TEKS BACAAN:

Apa Kaoy: Cikal Bakalnya Rapa’i Pasee dari “Pruk-Pruk”, Kadisbudpar Aceh Optimis dan Berkomitmen Terus Melestarikannya

AcehHeadliene.com | Banda Aceh,- Seni tradisi yang tersebar di sepanjang daerah pesisir Aceh merupakan warisan budaya yang sangat beragam dan unik. Terdapat berbagai macam seni yang berasal dari wilayah-wilayah pesisir Aceh, diantaranya rapa’i pasee, rapa’i pulot, rapa’I grimpheng, rapa’i daboh, rapa’i geleng, tari seudati (dulunya oleh orang Aceh pesisir juga mejebutnya seni saman), tari poh kipah, Alee tunjang dan lain-lain sebaginya yang masing-masing memiliki kekhasannya tersendiri.

Rapa’i pasee adalah seni musik tradisi yang sangat khas dari wilayah pusat Kerajaan Pasee (sekarang wilayah  Aceh Utara). Rapa’i pasee dahulu biasanya dimainkan saat-saat upacara menyambut tamu agung di istana kerajaan, saat upacara akan memulainya suatu peperangan dan upacara merayakan kemengan peperangan. Lalu kemudian seiring dengan perkembangannya juga sering diadakan saat-saat usai musim panen padi, upacara tolak bala, upacara-upacara adatakan mengakhiri saat acara-acara adat, dalam rangka menyemarakkan suatua perayaan dan dalam  acara festival seni-budaya lainnya.

Rapa’i pasee sendiri merupakan sebuah alat musik tradisional Aceh yang berasal dari wilayah Kerajaan Pasee. Bingkainya (disebut baloh)  dibuat dari pohon kayu berukuran besar yang berjenis kayu tualang dan murbai (meureubo). Sementara membrannya dari kulit sapi pilihan yang sudah keringkan terlebih dahului. Cara memainkan dibuat tempat gantungan setinggi dua meter, dan pemainnya menabuh sambal berdiri tanpa menggunakan alat, langsung menabuhnya dengan tangan.

Wilayah Pasee yang dahukunya adalah sebuah Kerajaan di Pulau Sumatera, kemudian menjadi bagian dari wilayah Kabupaten Aceh Utara yang Ibukotanya Lhokseumawe.  pusat perdagangan dan tempat berkumpulnya warga sekitar sejak zaman kolonial Belanda.

Nama atau julukan Pasee itu sendiri menurut suatu versi cerita konon berasal dari kata Pasir, sebuah pasar yang awalnya berdiri di atas lahan pasir. Istilah Pasee ini juga merupakan sebutan untuk daerah Pasai, salah satu nama Gampong (Desa) di wilayah Kecamatan Bayu Kabupaten Aceh Utara.

Menurut versi lainya, nama Pasee juga merujuk pada kata “Pesisir”  yang artinya adalah daerah  pantai, karena lokasi pasarnya yang berada di tepi laut.

BAGIAN DATA:
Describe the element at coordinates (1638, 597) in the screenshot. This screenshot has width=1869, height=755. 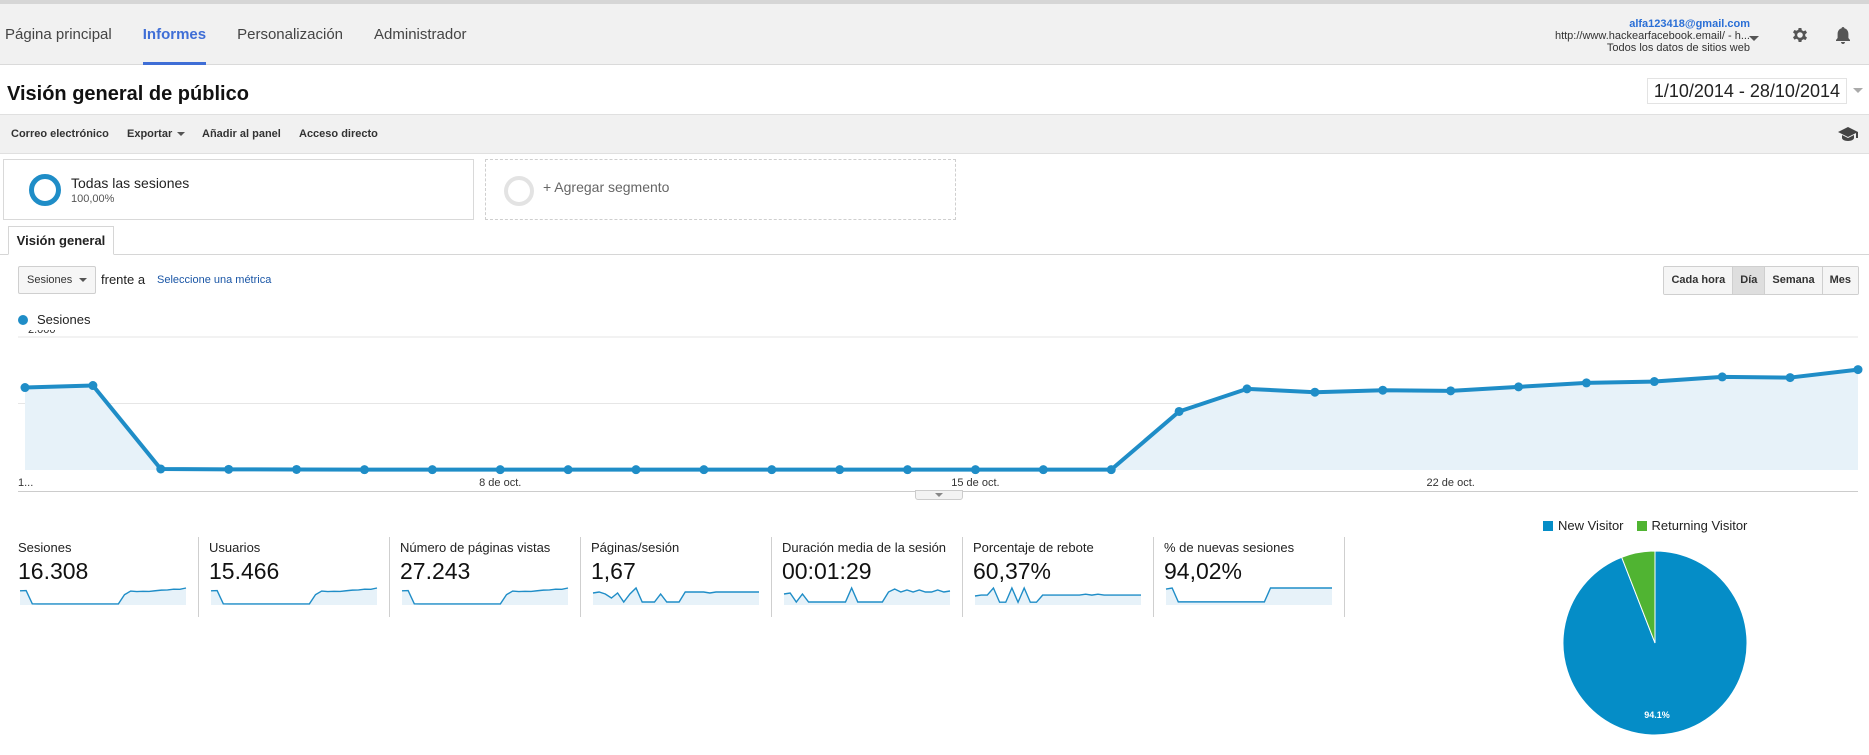
I see `pie-slice` at that location.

TUGAS: Bisakah Anda menyalin persis bagian artikel tentang rapa'i pasee, mulai dari "Rapa’i pasee adalah" sampai dengan "festival seni-budaya lainnya." (termasuk kata-kata itu)?

HASIL TUGAS:
Rapa’i pasee adalah seni musik tradisi yang sangat khas dari wilayah pusat Kerajaan Pasee (sekarang wilayah  Aceh Utara). Rapa’i pasee dahulu biasanya dimainkan saat-saat upacara menyambut tamu agung di istana kerajaan, saat upacara akan memulainya suatu peperangan dan upacara merayakan kemengan peperangan. Lalu kemudian seiring dengan perkembangannya juga sering diadakan saat-saat usai musim panen padi, upacara tolak bala, upacara-upacara adatakan mengakhiri saat acara-acara adat, dalam rangka menyemarakkan suatua perayaan dan dalam  acara festival seni-budaya lainnya.